Charged Residues in the S1, S2, and S3 Transmembrane Domains affect the Speed, Size and Voltage Response of Genetically-Encoded Fluorescent Sensors of Membrane Potential

Abstract

Zahra is a fluorescent protein (FP) voltage sensor of membrane potential that exhibits fast kinetics (Baker et al., 2012). Archlight is another FP voltage sensor that gives a large signal in response to membrane depolarizations (Jin et al., 2012). Zahra utilizes the voltage-sensing domain from the Danio rerio voltage-sensing phosphatase (VSP), while Archlight is based on the voltage-sensing domain from the Ciona intestinealis VSP. In an attempt to make Archlight faster we aligned the transmembrane domains from several VSP homologs.
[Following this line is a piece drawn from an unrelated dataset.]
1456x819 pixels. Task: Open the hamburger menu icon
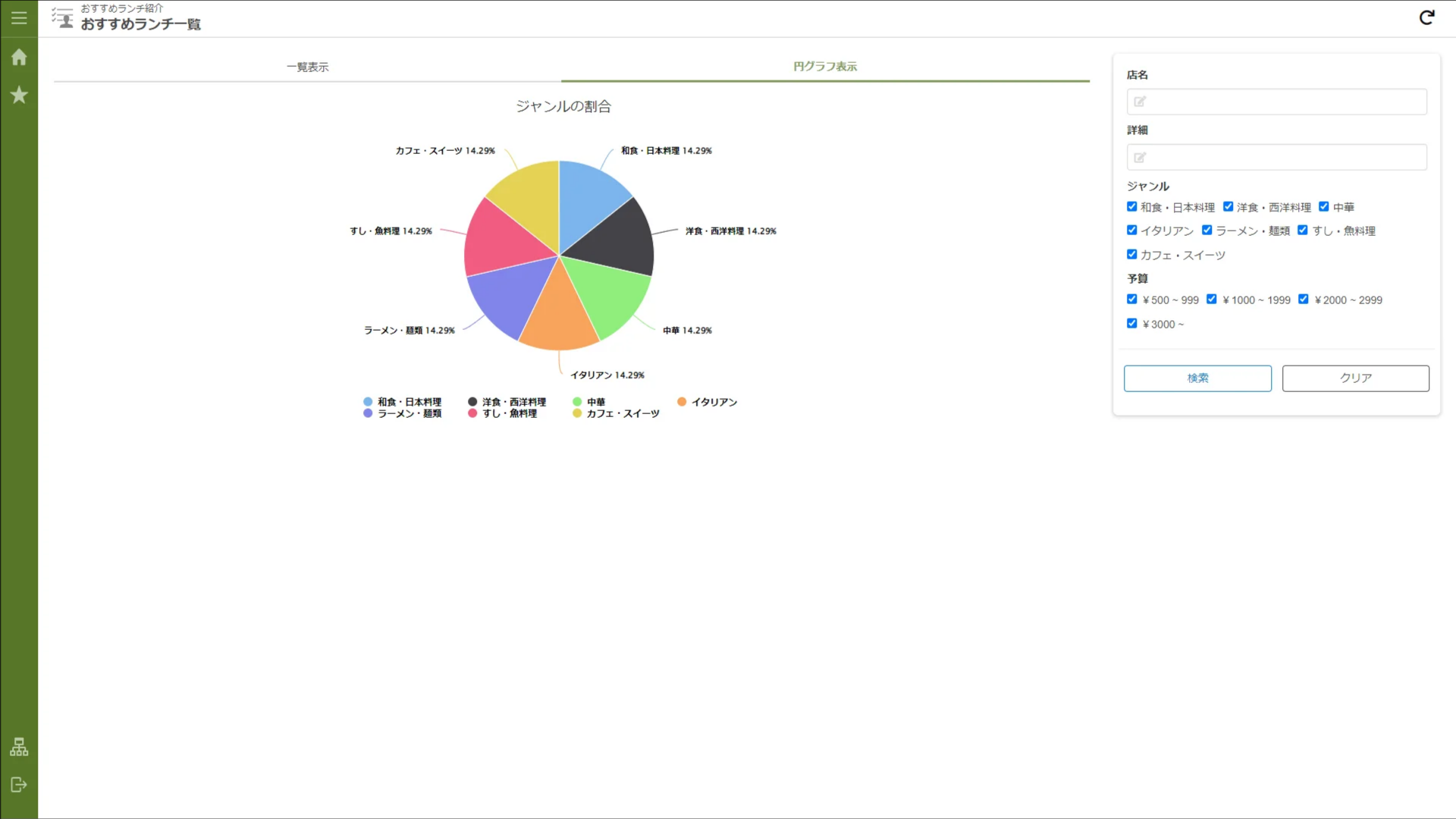pyautogui.click(x=19, y=17)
Some of the conserved residues that were charged or polar were also conserved in the transmembrane domains of voltage-gated potassium channels, voltage-gated sodium channels, voltage-gated calcium channels, and voltage-gated proton pumps. Mutagenesis of these residues affected the speed of the fluorescent response, the size of the fluorescent response, and the voltage-dependence of the fluorescent response. We have designed mutant modules of each transmembrane domain so that we may tweak this electrical lattice to yield a genetically-encoded sensor that exhibits large fluorescent changes with fast kinetics. The best sensor at the time of this abstract gives a 5% fractional fluorescent change in response to 100 mV depolarization with a tauon of <2.6 ms and a tauoff <2.4 ms.This work was supported by the World Class Institute (WCI) Program of the National Research Foundation of Korea (NRF) funded by the Ministry of Education, Science and Technology of Korea (MEST) (NRF Grant Number:WCI 2009-003) and by US NIH Grant DC005259.